Data records:

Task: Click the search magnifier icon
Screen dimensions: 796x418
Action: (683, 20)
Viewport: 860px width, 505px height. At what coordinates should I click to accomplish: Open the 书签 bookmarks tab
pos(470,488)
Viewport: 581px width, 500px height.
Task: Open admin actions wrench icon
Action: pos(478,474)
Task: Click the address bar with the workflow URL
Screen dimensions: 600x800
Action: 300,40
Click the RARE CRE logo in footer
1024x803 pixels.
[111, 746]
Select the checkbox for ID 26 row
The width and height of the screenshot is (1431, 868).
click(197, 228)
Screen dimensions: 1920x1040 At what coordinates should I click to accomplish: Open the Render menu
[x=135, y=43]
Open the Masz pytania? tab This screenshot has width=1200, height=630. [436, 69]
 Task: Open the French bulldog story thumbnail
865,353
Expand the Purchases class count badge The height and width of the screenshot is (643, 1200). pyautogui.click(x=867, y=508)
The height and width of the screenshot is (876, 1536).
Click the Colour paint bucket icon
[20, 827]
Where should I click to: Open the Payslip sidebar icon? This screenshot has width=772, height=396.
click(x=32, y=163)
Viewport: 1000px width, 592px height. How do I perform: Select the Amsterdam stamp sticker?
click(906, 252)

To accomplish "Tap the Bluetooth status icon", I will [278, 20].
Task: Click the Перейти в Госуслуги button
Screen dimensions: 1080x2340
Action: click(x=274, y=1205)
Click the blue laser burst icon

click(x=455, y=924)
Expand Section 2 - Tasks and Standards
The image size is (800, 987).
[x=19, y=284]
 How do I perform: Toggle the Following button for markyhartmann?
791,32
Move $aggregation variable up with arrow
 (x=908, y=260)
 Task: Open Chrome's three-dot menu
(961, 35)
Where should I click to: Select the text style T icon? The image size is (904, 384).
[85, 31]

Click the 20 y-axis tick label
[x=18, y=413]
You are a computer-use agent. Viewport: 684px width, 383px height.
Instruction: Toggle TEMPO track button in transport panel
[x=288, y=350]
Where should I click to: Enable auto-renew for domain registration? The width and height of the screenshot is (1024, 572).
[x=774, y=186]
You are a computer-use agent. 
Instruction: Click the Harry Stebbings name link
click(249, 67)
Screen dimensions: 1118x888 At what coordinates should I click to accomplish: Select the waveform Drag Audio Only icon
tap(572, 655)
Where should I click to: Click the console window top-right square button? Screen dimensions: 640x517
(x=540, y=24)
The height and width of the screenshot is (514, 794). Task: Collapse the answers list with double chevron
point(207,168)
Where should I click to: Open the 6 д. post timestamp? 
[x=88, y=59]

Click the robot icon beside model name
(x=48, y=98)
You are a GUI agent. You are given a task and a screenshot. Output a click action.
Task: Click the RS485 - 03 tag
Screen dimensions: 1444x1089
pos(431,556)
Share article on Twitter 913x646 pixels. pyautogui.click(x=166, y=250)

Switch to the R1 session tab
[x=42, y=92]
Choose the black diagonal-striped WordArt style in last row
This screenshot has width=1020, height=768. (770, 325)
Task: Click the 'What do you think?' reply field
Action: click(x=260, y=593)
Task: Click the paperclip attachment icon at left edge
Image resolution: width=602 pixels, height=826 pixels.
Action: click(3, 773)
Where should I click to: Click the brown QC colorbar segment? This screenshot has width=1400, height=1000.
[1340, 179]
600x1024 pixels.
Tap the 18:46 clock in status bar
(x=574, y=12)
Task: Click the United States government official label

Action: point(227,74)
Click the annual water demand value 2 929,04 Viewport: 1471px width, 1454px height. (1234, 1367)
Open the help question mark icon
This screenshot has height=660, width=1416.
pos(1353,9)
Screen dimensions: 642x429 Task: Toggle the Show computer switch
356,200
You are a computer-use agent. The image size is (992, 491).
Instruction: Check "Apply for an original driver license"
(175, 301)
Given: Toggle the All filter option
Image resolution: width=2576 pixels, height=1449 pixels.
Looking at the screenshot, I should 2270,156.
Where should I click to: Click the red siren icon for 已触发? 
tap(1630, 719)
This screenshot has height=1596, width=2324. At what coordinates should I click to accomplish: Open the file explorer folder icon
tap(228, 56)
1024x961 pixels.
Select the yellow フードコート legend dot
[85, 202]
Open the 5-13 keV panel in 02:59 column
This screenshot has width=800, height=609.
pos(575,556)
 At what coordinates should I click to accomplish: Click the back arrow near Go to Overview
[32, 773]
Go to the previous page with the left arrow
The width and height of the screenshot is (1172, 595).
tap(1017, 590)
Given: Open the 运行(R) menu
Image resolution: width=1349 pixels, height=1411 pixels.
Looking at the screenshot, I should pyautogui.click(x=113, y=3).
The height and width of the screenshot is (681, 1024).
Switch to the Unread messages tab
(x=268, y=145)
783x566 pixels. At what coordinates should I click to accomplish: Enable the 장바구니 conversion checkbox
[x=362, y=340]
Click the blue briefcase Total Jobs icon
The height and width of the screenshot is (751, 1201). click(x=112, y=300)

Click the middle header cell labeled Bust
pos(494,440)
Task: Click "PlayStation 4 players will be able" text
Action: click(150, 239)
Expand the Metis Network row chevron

Problem details: Each line above must be retyped exactly.

Response box:
Task: Click the search magnifier icon
Screen dimensions: 796x418
Action: (683, 20)
Viewport: 860px width, 505px height. At what coordinates should I click to accomplish: Open the 书签 bookmarks tab
pos(470,488)
Viewport: 581px width, 500px height.
Task: Open admin actions wrench icon
Action: pos(478,474)
Task: Click the address bar with the workflow URL
Screen dimensions: 600x800
Action: 300,40
Click the RARE CRE logo in footer
1024x803 pixels.
[111, 746]
Select the checkbox for ID 26 row
The width and height of the screenshot is (1431, 868).
click(197, 228)
Screen dimensions: 1920x1040 At what coordinates should I click to accomplish: Open the Render menu
[x=135, y=43]
Open the Masz pytania? tab This screenshot has width=1200, height=630. [436, 69]
 Task: Open the French bulldog story thumbnail
865,353
Expand the Purchases class count badge The height and width of the screenshot is (643, 1200). pyautogui.click(x=867, y=508)
The height and width of the screenshot is (876, 1536).
Click the Colour paint bucket icon
[20, 827]
Where should I click to: Open the Payslip sidebar icon? This screenshot has width=772, height=396.
click(x=32, y=163)
Viewport: 1000px width, 592px height. How do I perform: Select the Amsterdam stamp sticker?
click(906, 252)

To accomplish "Tap the Bluetooth status icon", I will [278, 20].
Task: Click the Перейти в Госуслуги button
Screen dimensions: 1080x2340
Action: click(x=274, y=1205)
Click the blue laser burst icon

click(x=455, y=924)
Expand Section 2 - Tasks and Standards
The image size is (800, 987).
[x=19, y=284]
 How do I perform: Toggle the Following button for markyhartmann?
791,32
Move $aggregation variable up with arrow
 (x=908, y=260)
 Task: Open Chrome's three-dot menu
(961, 35)
Where should I click to: Select the text style T icon? The image size is (904, 384).
[85, 31]

Click the 20 y-axis tick label
[x=18, y=413]
You are a computer-use agent. Viewport: 684px width, 383px height.
Instruction: Toggle TEMPO track button in transport panel
[x=288, y=350]
Where should I click to: Enable auto-renew for domain registration? The width and height of the screenshot is (1024, 572).
[x=774, y=186]
You are a computer-use agent. 
Instruction: Click the Harry Stebbings name link
click(249, 67)
Screen dimensions: 1118x888 At what coordinates should I click to accomplish: Select the waveform Drag Audio Only icon
tap(572, 655)
Where should I click to: Click the console window top-right square button? Screen dimensions: 640x517
(x=540, y=24)
The height and width of the screenshot is (514, 794). Task: Collapse the answers list with double chevron
point(207,168)
Where should I click to: Open the 6 д. post timestamp? 
[x=88, y=59]

Click the robot icon beside model name
(x=48, y=98)
You are a GUI agent. You are given a task and a screenshot. Output a click action.
Task: Click the RS485 - 03 tag
Screen dimensions: 1444x1089
pos(431,556)
Share article on Twitter 913x646 pixels. pyautogui.click(x=166, y=250)

Switch to the R1 session tab
[x=42, y=92]
Choose the black diagonal-striped WordArt style in last row
This screenshot has width=1020, height=768. (770, 325)
Task: Click the 'What do you think?' reply field
Action: click(x=260, y=593)
Task: Click the paperclip attachment icon at left edge
Image resolution: width=602 pixels, height=826 pixels.
Action: click(3, 773)
Where should I click to: Click the brown QC colorbar segment? This screenshot has width=1400, height=1000.
[1340, 179]
600x1024 pixels.
Tap the 18:46 clock in status bar
(x=574, y=12)
Task: Click the United States government official label

Action: point(227,74)
Click the annual water demand value 2 929,04 Viewport: 1471px width, 1454px height. (1234, 1367)
Open the help question mark icon
This screenshot has height=660, width=1416.
pos(1353,9)
Screen dimensions: 642x429 Task: Toggle the Show computer switch
356,200
You are a computer-use agent. The image size is (992, 491).
Instruction: Check "Apply for an original driver license"
(175, 301)
Given: Toggle the All filter option
Image resolution: width=2576 pixels, height=1449 pixels.
Looking at the screenshot, I should 2270,156.
Where should I click to: Click the red siren icon for 已触发? 
tap(1630, 719)
This screenshot has height=1596, width=2324. At what coordinates should I click to accomplish: Open the file explorer folder icon
tap(228, 56)
1024x961 pixels.
Select the yellow フードコート legend dot
[85, 202]
Open the 5-13 keV panel in 02:59 column
This screenshot has width=800, height=609.
pos(575,556)
 At what coordinates should I click to accomplish: Click the back arrow near Go to Overview
[32, 773]
Go to the previous page with the left arrow
The width and height of the screenshot is (1172, 595).
tap(1017, 590)
Given: Open the 运行(R) menu
Image resolution: width=1349 pixels, height=1411 pixels.
Looking at the screenshot, I should pyautogui.click(x=113, y=3).
The height and width of the screenshot is (681, 1024).
Switch to the Unread messages tab
(x=268, y=145)
783x566 pixels. At what coordinates should I click to accomplish: Enable the 장바구니 conversion checkbox
[x=362, y=340]
Click the blue briefcase Total Jobs icon
The height and width of the screenshot is (751, 1201). click(x=112, y=300)

Click the middle header cell labeled Bust
pos(494,440)
Task: Click "PlayStation 4 players will be able" text
Action: click(150, 239)
Expand the Metis Network row chevron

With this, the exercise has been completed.